Shoeleather Llewellins

Setting a Standard for Setters

28th August 2005

Setting a Standard for Setters

posted in General |
by Jeff Lampe

Published in The Journal Star, Sunday, August 28, 2005

As a religion student, Joe Noe spent long hours studying the gospels of Matthew, Mark, Luke, John and Llewellin.

The latter may not be familiar. But spend a day with Noe on his McDonough County farm and you’ll learn all about the book of Llewellin—or more specifically the gospel of Llewellin setters.

One the most desirable and dominant bird dog in the coutry, Llewellin setter lapsed into obscurity following World War II. Not for Noe, though.

Since a chance meeting in college, Noe, 61, has bred and trained Llewellins in hopes of restoring luster to this legendary strain of English setter.

“The are the purest, oldest strain of setter known, ” Noe said. The finest, too, he added.

“What’s amazing about these dogs is they are your best friend and your hunting companion. They can stay in the house and get along with kids. But they also go out in the field and perform,” Noe said. “And I’ve never seen anything beat them as far as nose.”
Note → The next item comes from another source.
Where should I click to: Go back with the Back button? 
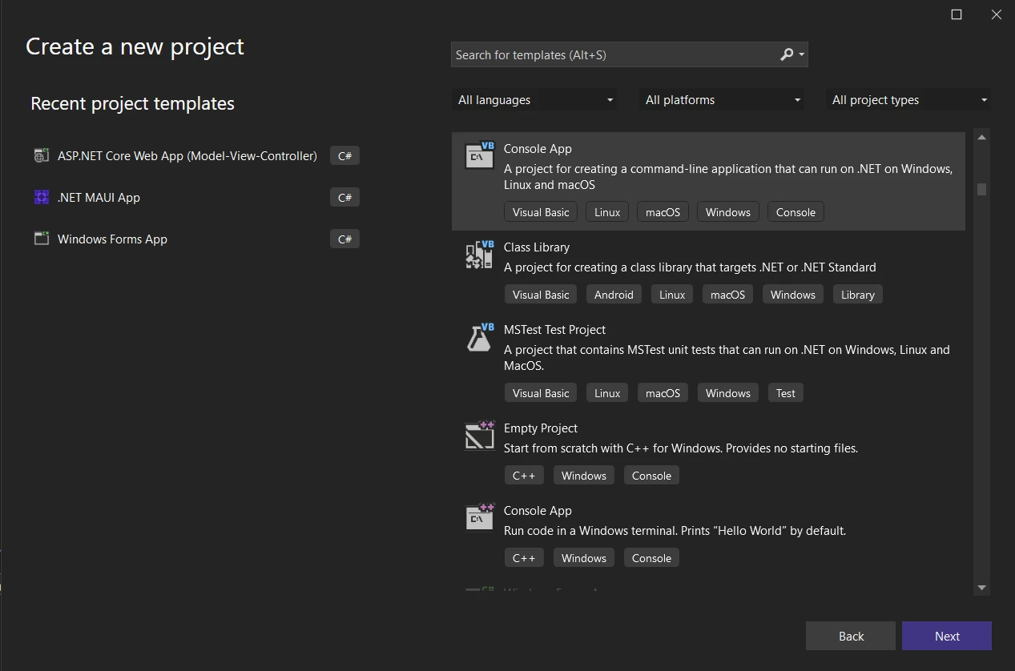pyautogui.click(x=851, y=636)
Since starting his Shoeleather Kennel as a religion student at Milligan college in northeast Tennessee, Noe has placed puppies in nearly every state as well as Canada, England and South Africa. Most go to hunters drawn to the Llewellin temperament and hunting instinct. In recent years, dogs bred in Noe’s kennel have also enjoyed field-trial success.

Blackeyed Storm is the winningest Llewellin among setter competing in American Kennel Club trials and is out of Noe’s top bitch, Blizzard’s Chessie, and his top sire, Adam’s Spur. Chessie and Spur sired another top trialer in Shoeleather’s Tanner, who last March won the first Midwest Llewellin Shooting Dog Championship near McLeansboro.
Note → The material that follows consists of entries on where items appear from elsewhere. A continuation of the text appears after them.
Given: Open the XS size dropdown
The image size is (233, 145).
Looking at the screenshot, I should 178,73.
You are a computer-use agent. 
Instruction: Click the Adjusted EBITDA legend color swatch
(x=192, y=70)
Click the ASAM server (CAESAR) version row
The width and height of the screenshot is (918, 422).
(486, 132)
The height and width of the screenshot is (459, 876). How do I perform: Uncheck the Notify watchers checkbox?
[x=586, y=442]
The success of those dogs gives Noe hope for the future. Ever the historian, he noted, “no pure Llewellin has placed in the National Bird Dog Championship since 1915.”

That’s somewhat surprising, since Llewellins were dominant in early U.S. field trails. Count Gladstone IV won the country’s first pointing-dog championship in 1896. Other Llewellins followed suit with such success that in 1901 the American Field registered Llewellin setter in its stud book—the first strain within a breed to be recognized.

But from 1915 on, pointers gained in popularity because they trained faster and could better handle pressure.

Even so, Noe believes Llewellins can succeed again on the national level. To make that happen–and to fulfill a promise made to his dog-training mentor, the late Robert J. Johnson of London, Ky.—Noe and his wife Lorri have worked to improve Llewellin trails by creating standards, judging and organizing events.

The main event so far was last spring’s championship—a first for Llewellins.

“What’s next? A (pure Llewellin) that qualifies for the national field trail championship in Grand Junction,, Tenn.,” Noe said. “That’s the dream Mr. Johnson put in me when I got my first dogs.”

That Noe shares the dream is proof of fate, if not destiny. A Naperville native, Noe frequently passed Johnson’s kennel on his way to Milliagan. One day he stopped and—before leaving—spent $40 of $100 he had saved for the semester on a Llewellin named Blue Shale.

In the years since, Noe has changed occupations frequetly, going from preacher to teacher to electrical worker to outdoor writer at the Bureau County Republican and Macomb Journal. Through every career change, Llewellins have remained a constant.

“I probably know (Llewellin) pedigrees better than I know the Bible,” Noe said.

Since marrying Lorri in 1986, Noe has generally maintained a full kennel. At present he has 30 dogs. Five dogs live in the couple’s 12-room farmhouse southwest of Blandinsville.

the Amish-built house is a virtual Llewellin museum. Pictures of setters decorate every wall, and books and magazines on the breed fill bookshelves.

Noe is a perfect curator for that collection, which also includes numerous ceramic setter figurines. He can tell you all about the breeding of these dogs in England, which started with Edward Laverack in the 1800s and was carried on by R. Purcell Llewellin, for whom the strain is named.

Llewellin started shipping setters to the U.S. in the 1870s. Ironically, Noe said those dogs were culls—dogs whose hair Llewellin deemed too short or whose pace he considered too fast. As it turned out, that combination was, for a time, perfectly suited to U.S. hunters and field-trailers.

“The Llewellin, because of its range and out-there mentality, its nose and its high-pointing tail style changed the standard for bird dogs forever,” Noe said.

That the dogs also changed Noe goes without saying.